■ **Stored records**
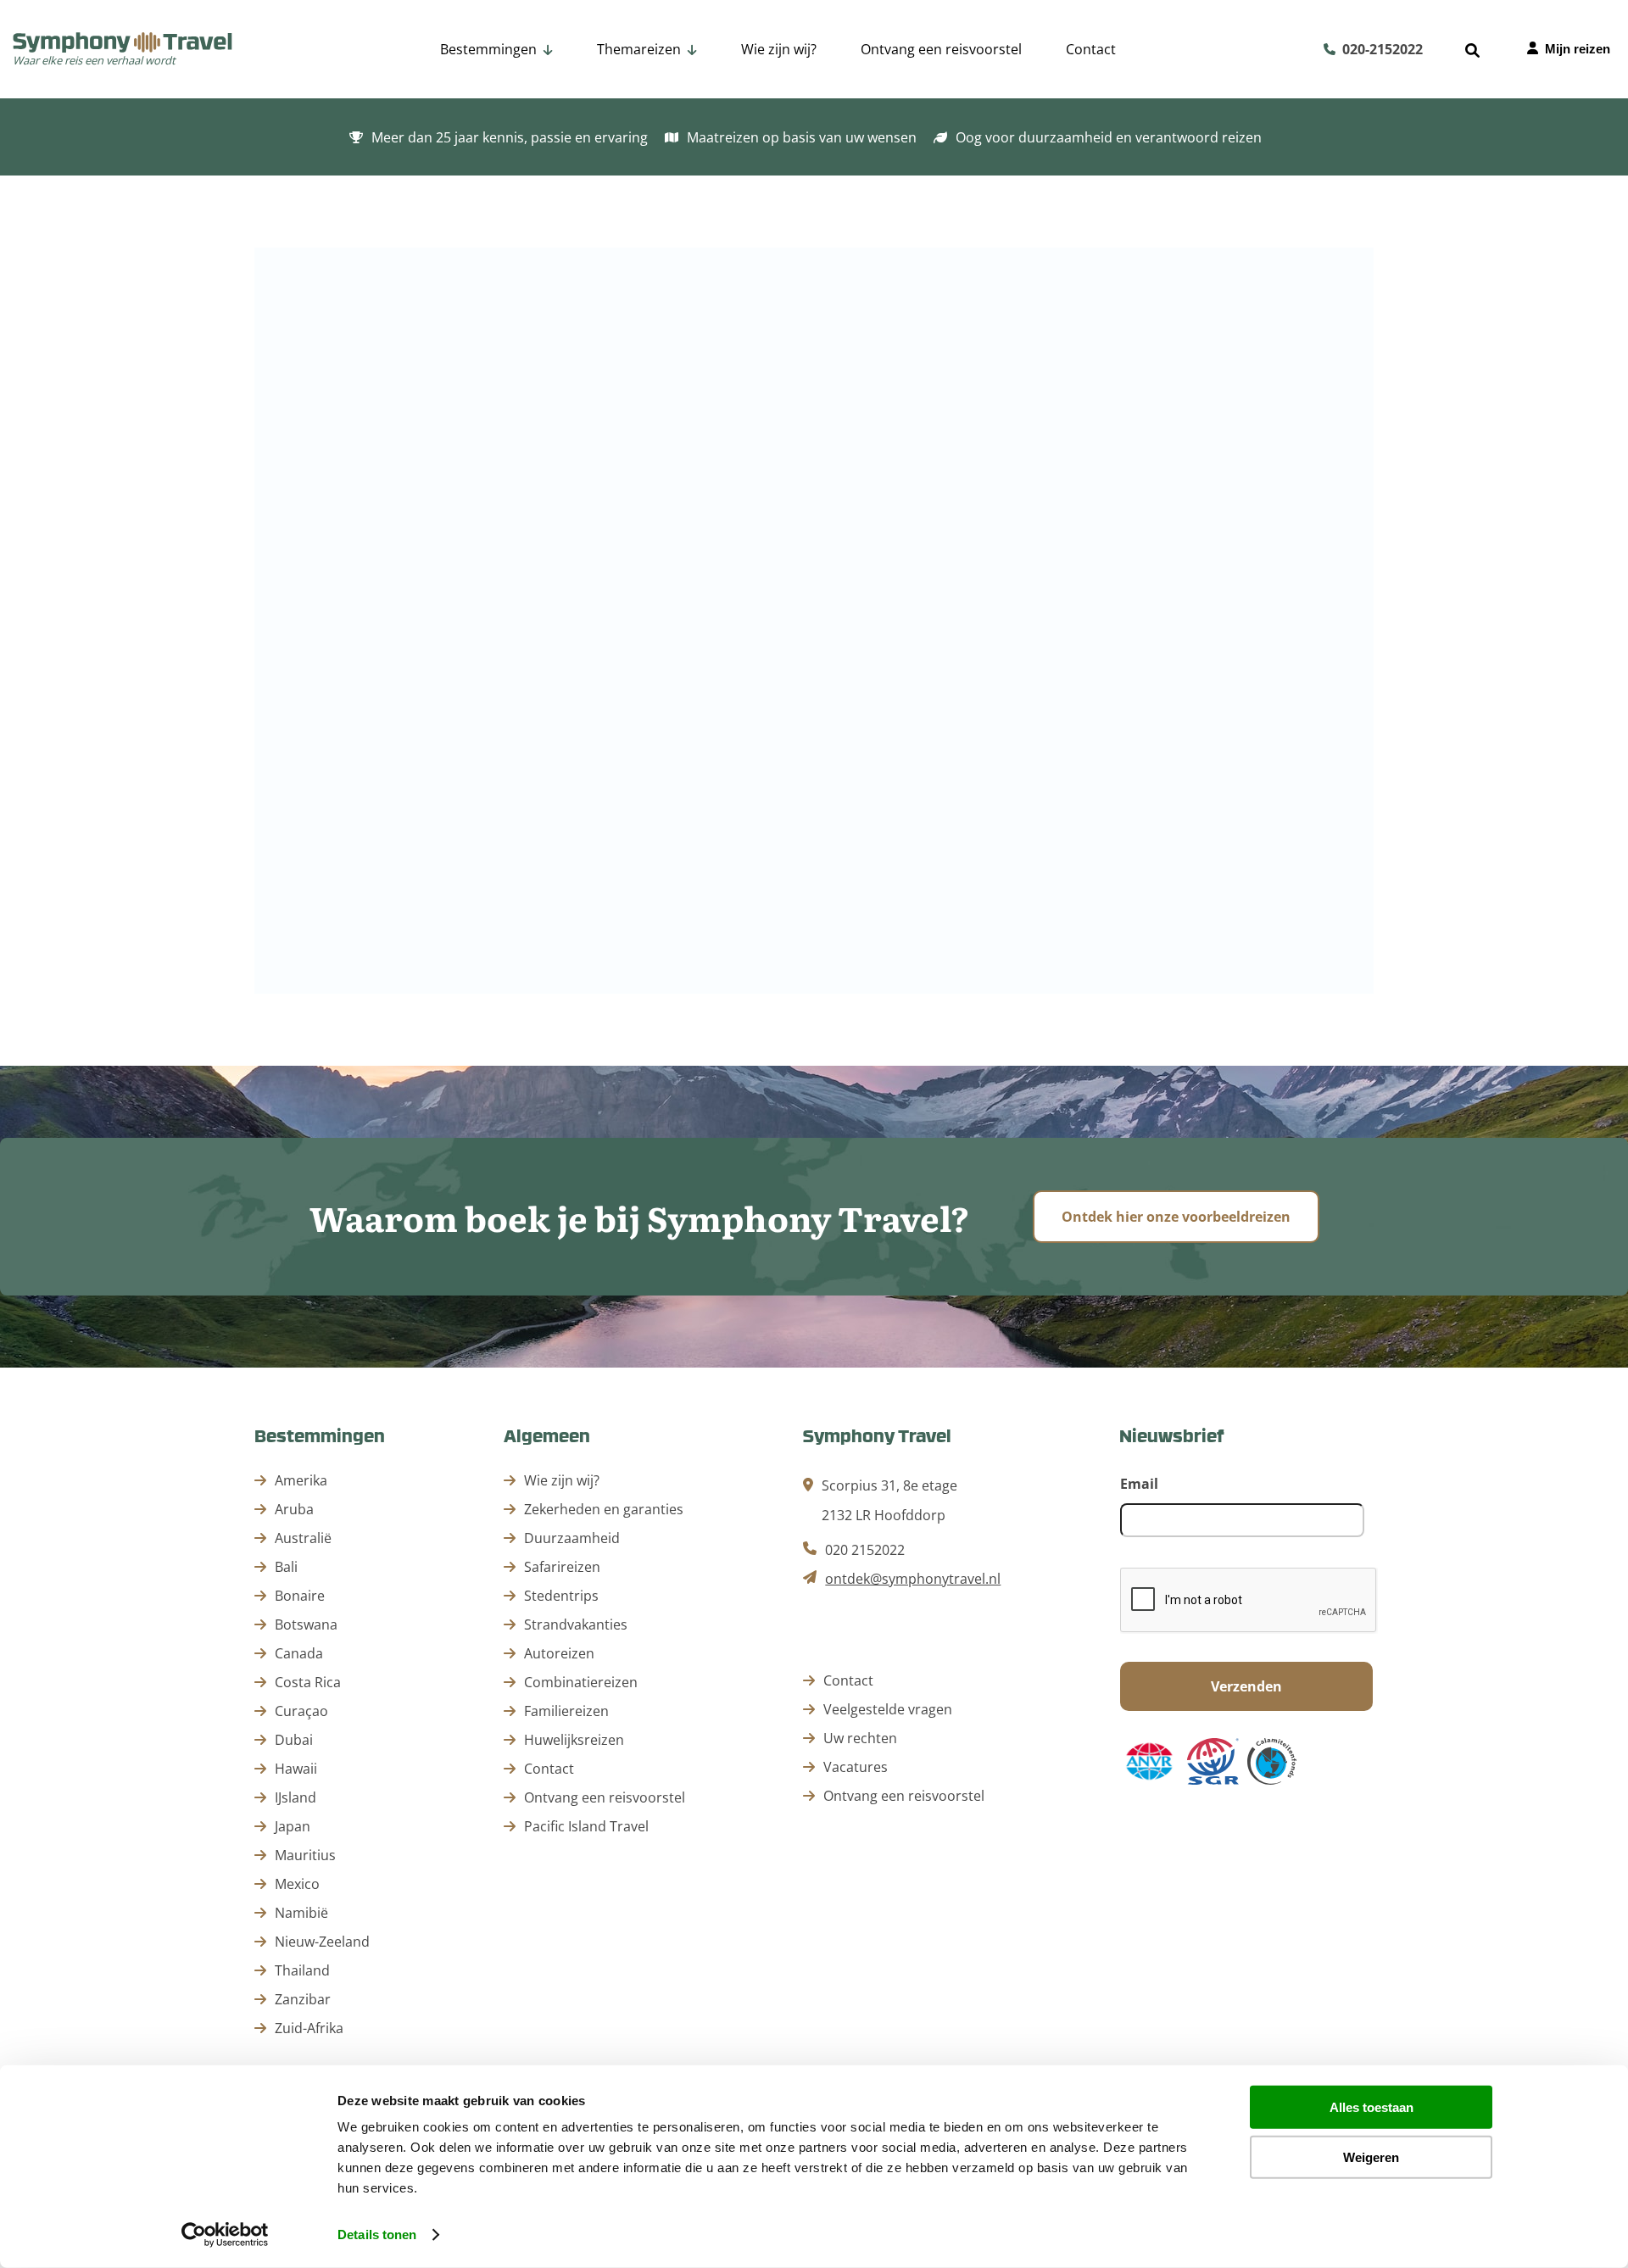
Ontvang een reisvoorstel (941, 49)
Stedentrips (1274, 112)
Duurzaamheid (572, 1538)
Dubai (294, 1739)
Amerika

■ **WORK TO COMPLETE**
All entries, top to bottom, should be retyped exactly; the pictures should not be.

■ **RESULT OF THIS TASK**
Ontvang een reisvoorstel (941, 49)
Stedentrips (1274, 112)
Duurzaamheid (572, 1538)
Dubai (294, 1739)
Amerika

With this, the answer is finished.